CreditChek, a Lagos-based credit-data infrastructure company, has raised $600,000 to expand into East Africa, with Janngo Capital leading and existing backer Assembly Investors joined by Vastly Valuable Ventures and Unipeg Capital. Founded in 2021 by Kingsley Ibe and Lionel Orishane, the company aggregates credit, identity, income and alternative data into a single API that lets banks, fintechs and microfinance lenders assess borrower risk in real time. Kenya, Uganda and Rwanda are its first markets outside Nigeria.
Judge it on what it discloses
This is the kind of company worth taking seriously, because it shows its work. CreditChek says it has processed more than $60 million in credit applications across one million unique profiles in Nigeria and is profitable there, and it earns through a disclosed pay-as-you-go model, charging a fixed fee per query. Processed volume, a stated revenue mechanism and profitability are concrete signals; they describe a business, not an aspiration. A small round behind that kind of disclosure reads very differently from a large round propped up by user counts and download figures.
It is also, correctly understood, infrastructure rather than a consumer play. CreditChek does not lend or “bank” anyone. It sells lenders a tool to underwrite better, picks and shovels for a digital-lending boom that has plenty of capital but a chronic data problem.

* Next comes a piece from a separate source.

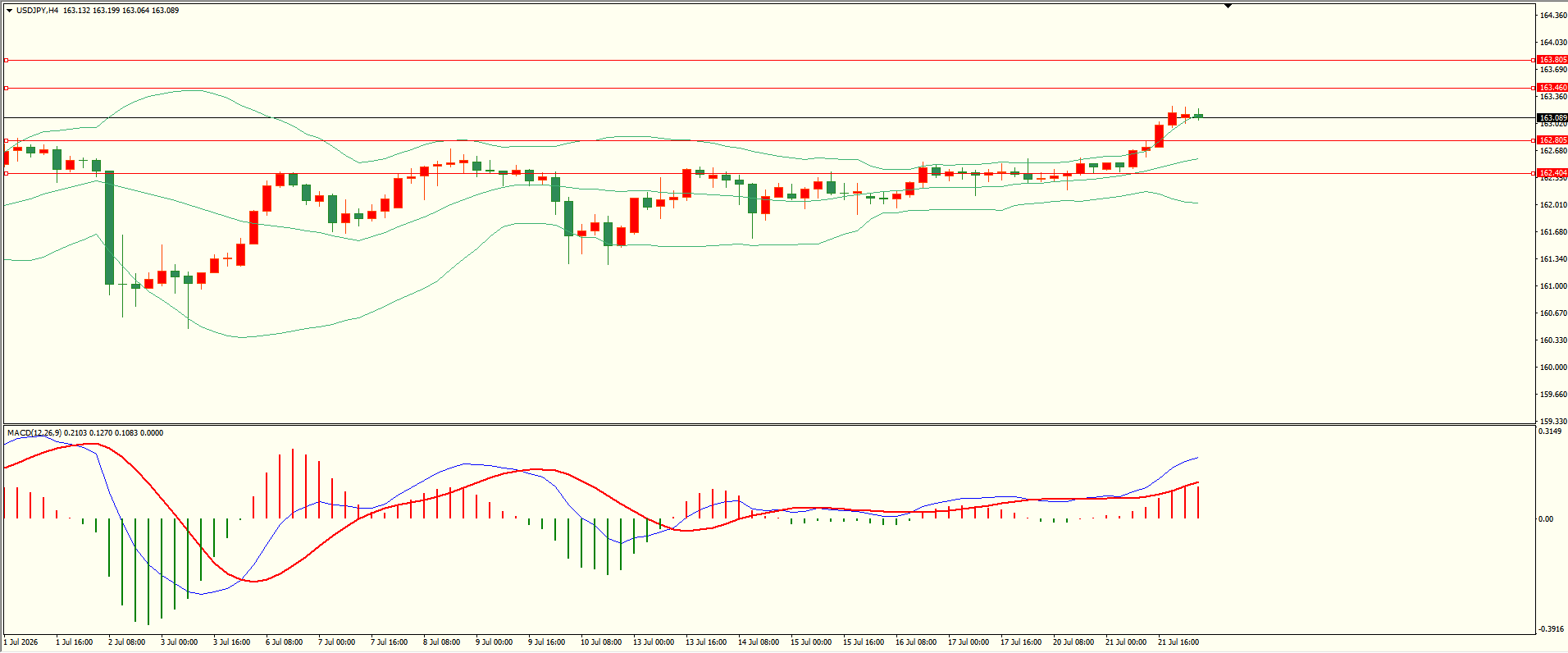Click the 164.030 price scale label
1568x653 pixels.
pos(1552,43)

Interrogating the inclusion framing
The round arrived wrapped in the usual language, expanding access to financing for “millions of underserved individuals and businesses” and addressing Africa’s $331 billion MSME financing gap. That framing deserves a gentle but firm correction. CreditChek’s product does not primarily widen access; it reduces lender losses. Its own headline claim is that loans assessed through its platform show delinquency rates more than 75 percent lower than traditional underwriting, a number worth treating as a vendor figure until independently borne out, but one that points squarely at the real value proposition: helping lenders say no to bad borrowers as much as yes to good ones.
That is not a criticism. Better risk tools can expand credit, by making thin-file borrowers legible and curbing the loan “stacking” that drives defaults. But TechCocoon Intelligence reads this as a risk-infrastructure business first and an inclusion story second, and the two are not the same. Conflating them is how the sector talks itself into lending it later regrets.

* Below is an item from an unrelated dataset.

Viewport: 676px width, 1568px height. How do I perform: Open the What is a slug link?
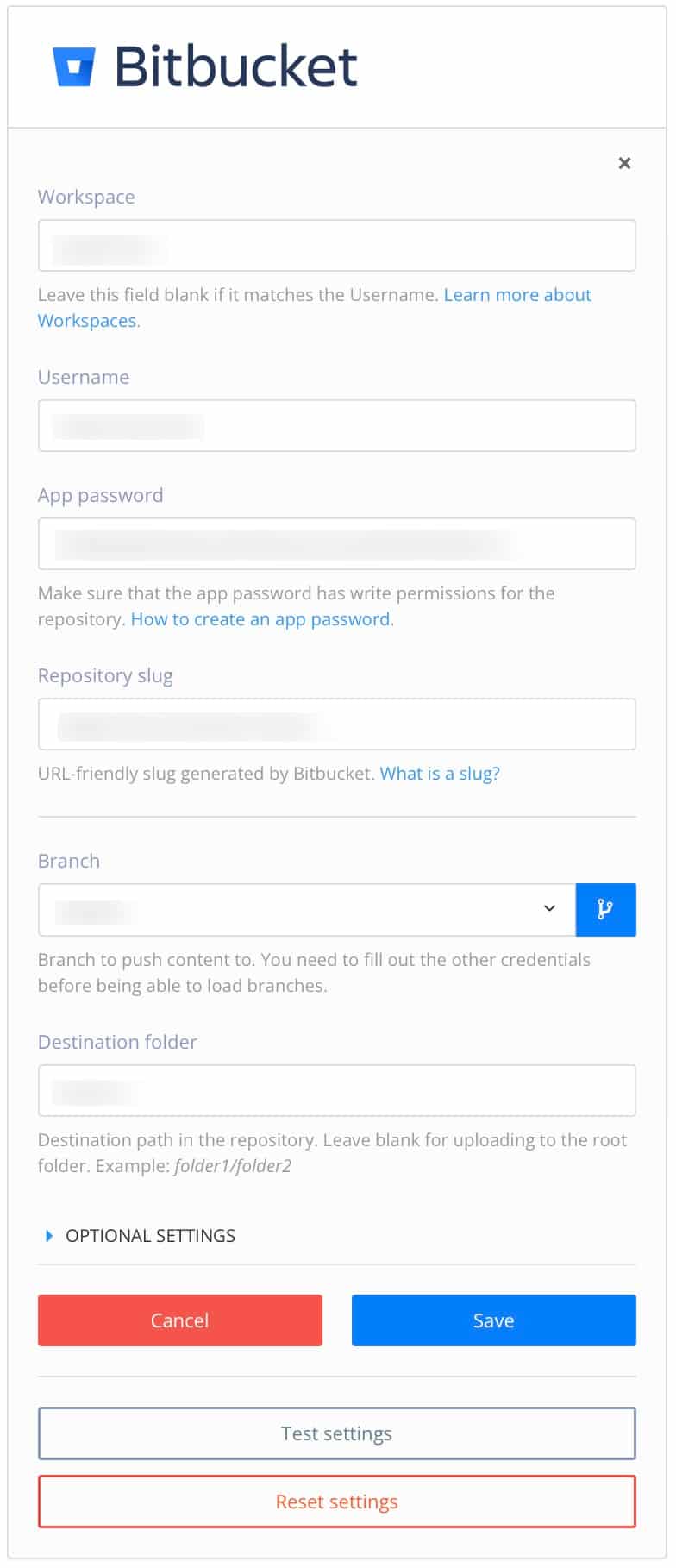click(x=441, y=774)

The expansion logic, and the catch
The market choice is rational on the numbers. Kenya’s licensed digital lenders had disbursed 7.5 million loans worth about $1 billion by February 2026, Uganda’s mobile-money payments have grown around 25 percent a year, and Rwanda’s financial-inclusion rate has reached 96 percent. Dense lending activity plus fragmented borrower data is precisely the condition a cross-border credit bureau is built to exploit, and East Africa’s deep mobile-money ledgers give CreditChek a richer behavioural signal than card-thin markets offer.
The catch is that credit-data infrastructure is a trust-and-coverage game won slowly: it needs enough lenders contributing and querying data to become the default, in each new country, under different rules and bureaus. CreditChek enters from genuine strength, profitable and proven at home. The open question is whether a $600,000 round buys enough depth to become essential plumbing in three new markets at once, or spreads a good business thin across borders before it has locked in any one of them.